Data extract: Begin

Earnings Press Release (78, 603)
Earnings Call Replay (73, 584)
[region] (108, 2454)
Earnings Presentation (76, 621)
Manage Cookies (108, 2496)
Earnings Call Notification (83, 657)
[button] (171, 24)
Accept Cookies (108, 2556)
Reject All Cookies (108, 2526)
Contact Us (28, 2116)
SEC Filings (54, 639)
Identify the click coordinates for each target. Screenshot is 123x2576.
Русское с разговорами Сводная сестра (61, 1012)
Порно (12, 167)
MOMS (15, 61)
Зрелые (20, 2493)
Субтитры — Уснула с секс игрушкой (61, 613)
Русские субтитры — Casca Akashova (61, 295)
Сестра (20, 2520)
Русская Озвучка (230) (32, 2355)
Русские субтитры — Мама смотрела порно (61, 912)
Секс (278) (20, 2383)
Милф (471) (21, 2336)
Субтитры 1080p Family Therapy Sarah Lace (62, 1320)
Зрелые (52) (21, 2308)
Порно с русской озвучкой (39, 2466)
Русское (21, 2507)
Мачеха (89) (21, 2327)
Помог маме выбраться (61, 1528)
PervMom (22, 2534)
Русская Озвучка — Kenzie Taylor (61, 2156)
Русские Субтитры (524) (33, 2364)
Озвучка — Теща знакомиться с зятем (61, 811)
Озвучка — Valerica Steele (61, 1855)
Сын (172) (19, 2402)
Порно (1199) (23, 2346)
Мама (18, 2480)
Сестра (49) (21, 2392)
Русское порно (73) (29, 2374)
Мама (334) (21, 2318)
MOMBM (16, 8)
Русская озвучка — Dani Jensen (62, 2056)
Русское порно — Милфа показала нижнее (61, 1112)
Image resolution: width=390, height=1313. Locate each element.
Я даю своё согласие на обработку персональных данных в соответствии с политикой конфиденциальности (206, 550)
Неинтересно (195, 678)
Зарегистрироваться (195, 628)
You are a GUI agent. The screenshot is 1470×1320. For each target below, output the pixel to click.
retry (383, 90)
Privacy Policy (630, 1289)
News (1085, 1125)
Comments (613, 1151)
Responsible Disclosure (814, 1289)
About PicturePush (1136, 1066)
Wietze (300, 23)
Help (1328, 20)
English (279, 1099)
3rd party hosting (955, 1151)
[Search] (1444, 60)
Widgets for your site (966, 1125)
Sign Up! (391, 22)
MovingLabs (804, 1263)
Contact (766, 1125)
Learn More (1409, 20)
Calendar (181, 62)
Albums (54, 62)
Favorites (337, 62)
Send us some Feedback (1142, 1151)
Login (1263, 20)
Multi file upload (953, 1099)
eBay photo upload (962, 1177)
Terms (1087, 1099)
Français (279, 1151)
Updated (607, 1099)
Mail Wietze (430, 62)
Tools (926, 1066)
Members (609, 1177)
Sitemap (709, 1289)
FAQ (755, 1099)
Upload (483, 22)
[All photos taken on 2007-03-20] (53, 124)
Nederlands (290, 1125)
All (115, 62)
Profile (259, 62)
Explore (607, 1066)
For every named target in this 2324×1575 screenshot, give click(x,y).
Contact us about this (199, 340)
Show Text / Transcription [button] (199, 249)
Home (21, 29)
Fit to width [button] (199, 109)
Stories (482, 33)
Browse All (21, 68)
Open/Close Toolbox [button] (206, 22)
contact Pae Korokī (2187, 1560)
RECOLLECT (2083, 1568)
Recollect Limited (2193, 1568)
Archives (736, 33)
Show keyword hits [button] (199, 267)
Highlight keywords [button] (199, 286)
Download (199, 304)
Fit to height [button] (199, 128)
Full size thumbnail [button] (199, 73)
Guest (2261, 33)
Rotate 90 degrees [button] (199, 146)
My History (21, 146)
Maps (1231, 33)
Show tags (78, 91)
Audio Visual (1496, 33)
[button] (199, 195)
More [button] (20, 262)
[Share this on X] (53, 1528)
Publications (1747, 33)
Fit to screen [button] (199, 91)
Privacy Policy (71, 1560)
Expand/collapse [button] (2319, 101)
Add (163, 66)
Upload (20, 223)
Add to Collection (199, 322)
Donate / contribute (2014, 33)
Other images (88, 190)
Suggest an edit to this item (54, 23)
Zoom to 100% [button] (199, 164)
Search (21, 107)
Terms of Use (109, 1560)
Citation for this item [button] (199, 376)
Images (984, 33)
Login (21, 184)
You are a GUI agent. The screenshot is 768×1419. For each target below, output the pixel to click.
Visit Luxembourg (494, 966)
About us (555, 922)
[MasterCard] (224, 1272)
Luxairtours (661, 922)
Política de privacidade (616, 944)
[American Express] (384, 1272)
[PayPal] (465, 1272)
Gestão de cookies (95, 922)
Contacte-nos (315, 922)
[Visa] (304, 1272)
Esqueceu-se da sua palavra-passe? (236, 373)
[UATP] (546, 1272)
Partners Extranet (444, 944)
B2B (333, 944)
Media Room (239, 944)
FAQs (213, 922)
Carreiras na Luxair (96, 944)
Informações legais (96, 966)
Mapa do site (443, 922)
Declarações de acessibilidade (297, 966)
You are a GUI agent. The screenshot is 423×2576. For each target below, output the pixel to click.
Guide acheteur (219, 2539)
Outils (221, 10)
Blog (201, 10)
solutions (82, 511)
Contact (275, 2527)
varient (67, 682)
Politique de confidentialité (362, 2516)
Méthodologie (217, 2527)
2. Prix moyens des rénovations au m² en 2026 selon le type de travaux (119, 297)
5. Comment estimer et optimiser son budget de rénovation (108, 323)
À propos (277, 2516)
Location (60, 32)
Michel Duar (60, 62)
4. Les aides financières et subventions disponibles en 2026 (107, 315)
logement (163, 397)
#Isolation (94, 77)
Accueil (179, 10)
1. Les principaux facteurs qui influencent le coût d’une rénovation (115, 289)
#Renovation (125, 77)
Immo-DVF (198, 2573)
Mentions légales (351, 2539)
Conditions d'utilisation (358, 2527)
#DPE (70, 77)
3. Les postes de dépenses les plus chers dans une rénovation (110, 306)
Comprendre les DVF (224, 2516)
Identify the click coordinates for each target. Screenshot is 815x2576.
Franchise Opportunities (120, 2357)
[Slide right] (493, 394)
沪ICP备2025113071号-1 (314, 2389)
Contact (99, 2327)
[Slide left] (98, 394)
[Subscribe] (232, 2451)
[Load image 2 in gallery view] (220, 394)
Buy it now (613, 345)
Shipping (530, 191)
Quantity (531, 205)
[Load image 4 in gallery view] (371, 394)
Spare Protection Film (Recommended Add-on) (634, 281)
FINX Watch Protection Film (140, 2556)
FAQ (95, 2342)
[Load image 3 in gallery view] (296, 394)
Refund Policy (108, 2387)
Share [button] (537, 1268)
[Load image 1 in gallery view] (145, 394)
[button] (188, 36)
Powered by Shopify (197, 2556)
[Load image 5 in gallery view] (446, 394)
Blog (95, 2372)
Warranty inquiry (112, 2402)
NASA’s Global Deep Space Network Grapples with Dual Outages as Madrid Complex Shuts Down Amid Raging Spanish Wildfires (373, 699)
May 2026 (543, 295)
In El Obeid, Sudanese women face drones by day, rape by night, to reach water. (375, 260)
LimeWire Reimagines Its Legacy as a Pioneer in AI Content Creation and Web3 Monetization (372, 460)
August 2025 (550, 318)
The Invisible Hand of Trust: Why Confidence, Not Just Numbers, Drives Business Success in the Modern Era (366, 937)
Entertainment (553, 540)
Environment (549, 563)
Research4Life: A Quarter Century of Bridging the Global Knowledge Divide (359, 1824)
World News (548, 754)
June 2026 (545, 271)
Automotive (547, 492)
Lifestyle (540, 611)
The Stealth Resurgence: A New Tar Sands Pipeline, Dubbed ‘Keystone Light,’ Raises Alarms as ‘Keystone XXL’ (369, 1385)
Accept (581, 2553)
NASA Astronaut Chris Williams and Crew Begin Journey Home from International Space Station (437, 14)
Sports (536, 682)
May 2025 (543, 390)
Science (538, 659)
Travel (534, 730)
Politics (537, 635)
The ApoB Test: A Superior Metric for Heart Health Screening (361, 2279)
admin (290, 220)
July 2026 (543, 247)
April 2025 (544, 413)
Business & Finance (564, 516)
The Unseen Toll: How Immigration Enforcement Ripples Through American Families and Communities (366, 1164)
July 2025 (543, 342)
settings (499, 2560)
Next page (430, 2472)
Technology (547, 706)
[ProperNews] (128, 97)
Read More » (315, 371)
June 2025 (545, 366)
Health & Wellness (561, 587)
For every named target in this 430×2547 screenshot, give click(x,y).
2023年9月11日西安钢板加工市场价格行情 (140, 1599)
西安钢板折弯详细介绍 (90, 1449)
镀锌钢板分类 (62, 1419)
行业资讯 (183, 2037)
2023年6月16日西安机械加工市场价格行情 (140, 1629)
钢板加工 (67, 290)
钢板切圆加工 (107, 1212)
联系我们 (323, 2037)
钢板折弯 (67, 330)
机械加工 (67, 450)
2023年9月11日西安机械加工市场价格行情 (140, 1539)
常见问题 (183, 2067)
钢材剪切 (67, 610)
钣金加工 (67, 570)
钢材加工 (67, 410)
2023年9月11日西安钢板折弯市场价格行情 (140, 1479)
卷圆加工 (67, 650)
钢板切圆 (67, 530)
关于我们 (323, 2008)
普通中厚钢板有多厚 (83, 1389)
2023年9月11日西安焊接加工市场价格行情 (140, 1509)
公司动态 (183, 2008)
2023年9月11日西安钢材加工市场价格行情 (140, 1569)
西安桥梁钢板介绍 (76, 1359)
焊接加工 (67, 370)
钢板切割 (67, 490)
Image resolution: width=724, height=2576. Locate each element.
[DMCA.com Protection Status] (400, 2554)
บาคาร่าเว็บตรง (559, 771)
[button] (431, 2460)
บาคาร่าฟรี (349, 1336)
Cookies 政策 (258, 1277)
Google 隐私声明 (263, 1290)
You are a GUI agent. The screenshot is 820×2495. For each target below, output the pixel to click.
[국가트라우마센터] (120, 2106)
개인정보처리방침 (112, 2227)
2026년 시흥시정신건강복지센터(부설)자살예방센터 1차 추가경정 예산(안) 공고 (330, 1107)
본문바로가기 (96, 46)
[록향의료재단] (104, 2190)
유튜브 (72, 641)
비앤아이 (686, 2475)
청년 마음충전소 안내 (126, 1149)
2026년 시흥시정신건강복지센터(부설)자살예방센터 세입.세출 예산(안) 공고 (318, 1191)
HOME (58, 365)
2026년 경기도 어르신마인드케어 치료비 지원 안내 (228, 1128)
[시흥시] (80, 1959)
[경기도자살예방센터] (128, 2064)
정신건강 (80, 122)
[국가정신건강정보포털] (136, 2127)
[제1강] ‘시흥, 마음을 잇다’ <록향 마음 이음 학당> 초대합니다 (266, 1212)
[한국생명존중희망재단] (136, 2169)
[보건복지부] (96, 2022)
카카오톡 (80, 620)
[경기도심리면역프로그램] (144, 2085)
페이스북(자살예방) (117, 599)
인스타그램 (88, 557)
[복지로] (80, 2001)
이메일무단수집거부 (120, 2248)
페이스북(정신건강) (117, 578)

Data extract: End

Try it> Only lines that contain the string "Identify" count; pick each one out of the records and copy it.

Response for this exercise>
Identify the click coordinates for each target. Screenshot is 123x2576.
Identify the click coordinates for each target. Screenshot is 815x2576.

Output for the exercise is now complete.